Organized into the following series:

  1. I. Letters to Moses Austin Cartland
  2. II. Letters to Joseph Cartland
  3. III. Letters to Gertrude E. Whittier Cartland
  4. IV. Other letters relating to the Cartland family
  5. V. Manuscripts and printed material

Please note that item number 541 was inadvertently omitted from this finding aid.

Immediate Source of Acquisition

Gift of Martha Hale Shackford; received: 1942.
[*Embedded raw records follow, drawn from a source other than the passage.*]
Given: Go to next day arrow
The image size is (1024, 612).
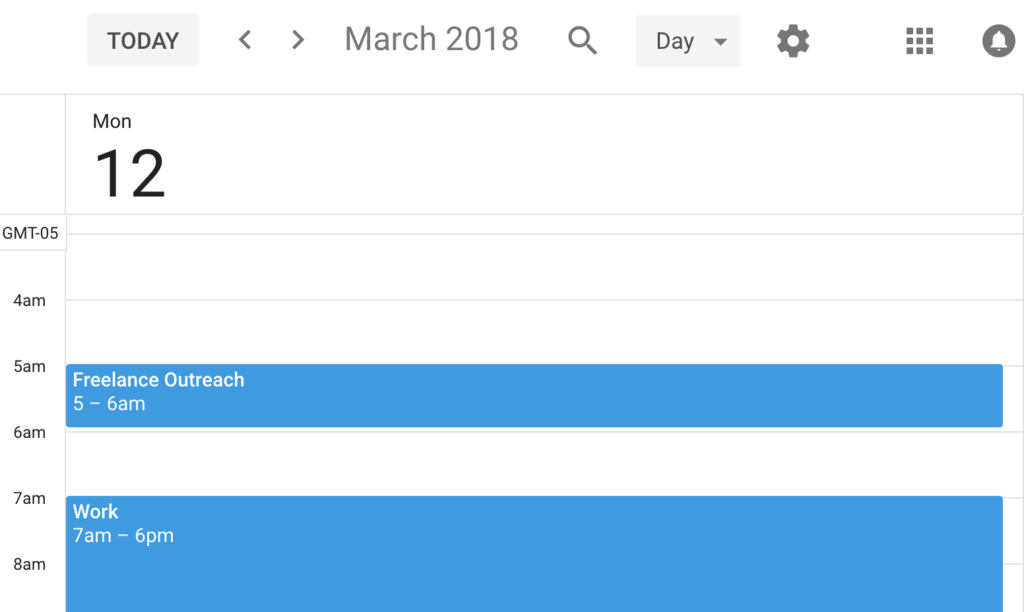Looking at the screenshot, I should [297, 40].
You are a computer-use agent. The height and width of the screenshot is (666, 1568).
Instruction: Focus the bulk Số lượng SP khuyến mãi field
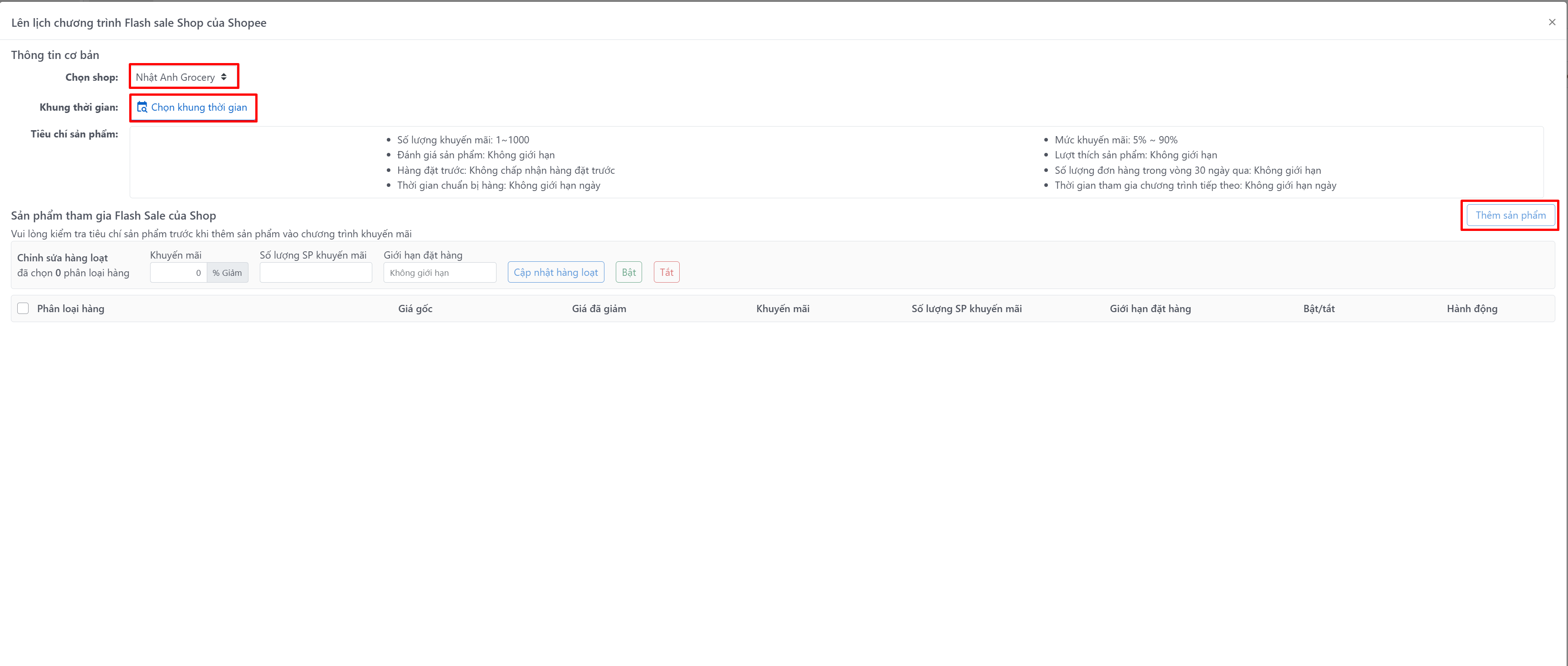pos(315,273)

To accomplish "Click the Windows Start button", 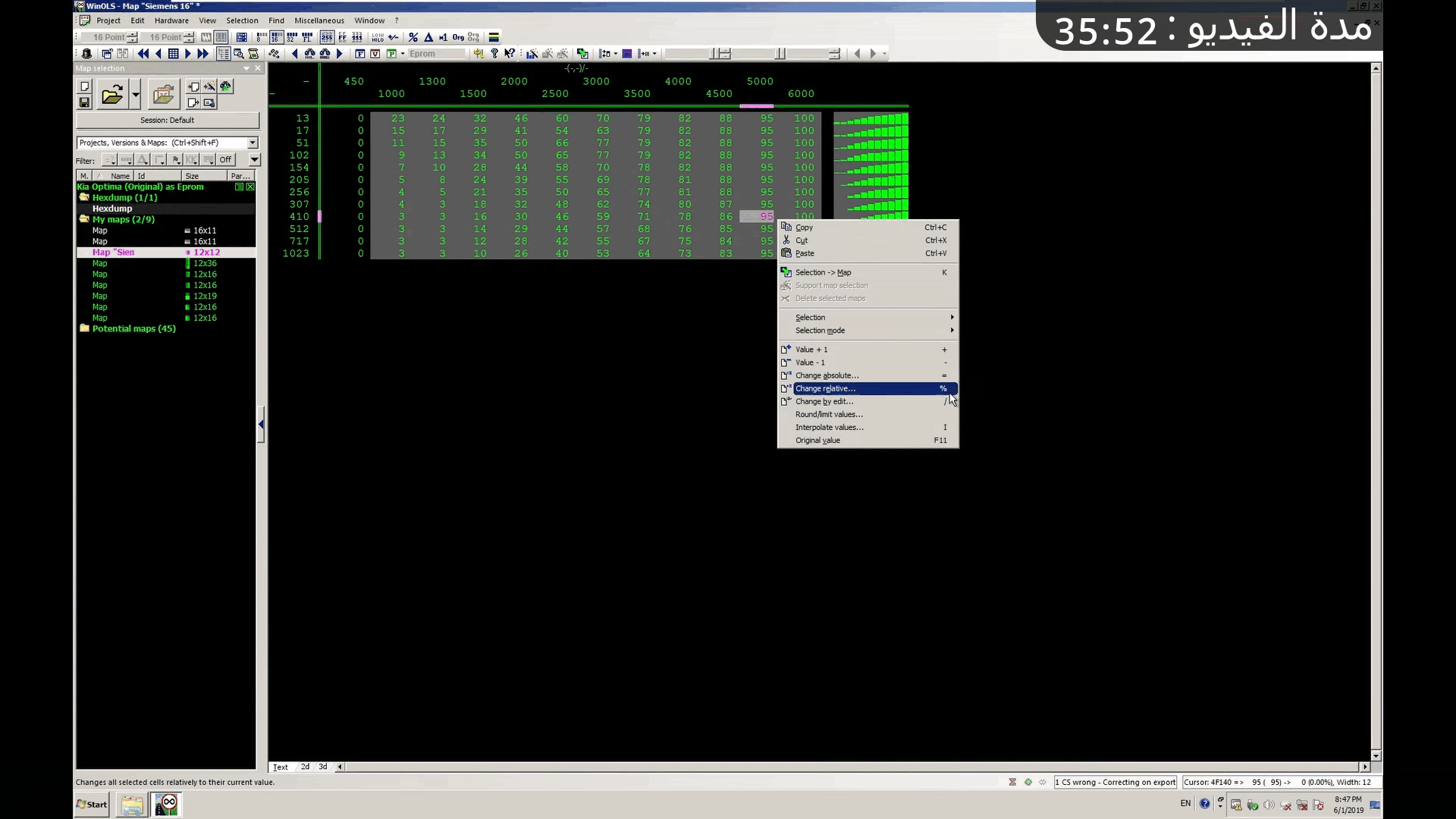I will [x=92, y=805].
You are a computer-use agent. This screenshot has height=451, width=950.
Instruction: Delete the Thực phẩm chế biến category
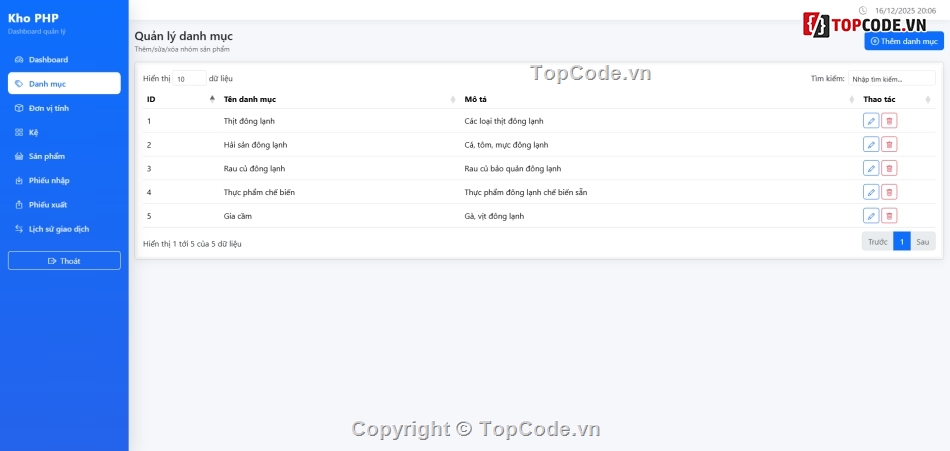889,192
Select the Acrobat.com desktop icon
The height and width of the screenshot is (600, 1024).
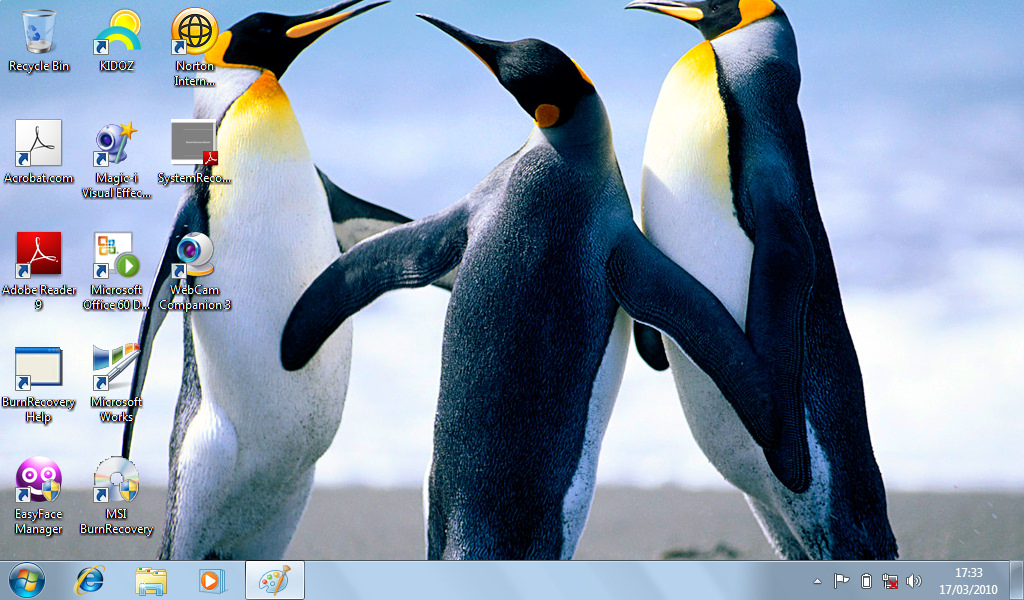click(x=38, y=144)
2019M-113. Purchased with funds from the Thomas W. Streeter fund, 2019.

Title
Cartland family. Cartland family papers, 1823-1913 (MS Am 1752): Guide.
Author
Houghton Library, Harvard College Library
Language of description
und
EAD ID
hou00353

Repository Details

Part of the Houghton Library Repository

Houghton Library is Harvard College's principal repository for rare books and manuscripts, archives, and more. Houghton Library's collections represent the scope of human experience from ancient Egypt to twenty-first century Cambridge. With strengths primarily in North American and European history, literature, and culture, collections range in media from printed books and handwritten manuscripts to maps, drawings and paintings, prints, posters, photographs, film and audio recordings, and digital media, as well as costumes, theater props, and a wide range of other objects. Houghton Library has historically focused on collecting the written record of European and Eurocentric North American culture, yet it holds a large and diverse number of primary sources valuable for research on the languages, culture and history of indigenous peoples of the Americas, Africa, Asia and Oceania.

Houghton Library’s Reading Room is free and open to all who wish to use the library’s collections.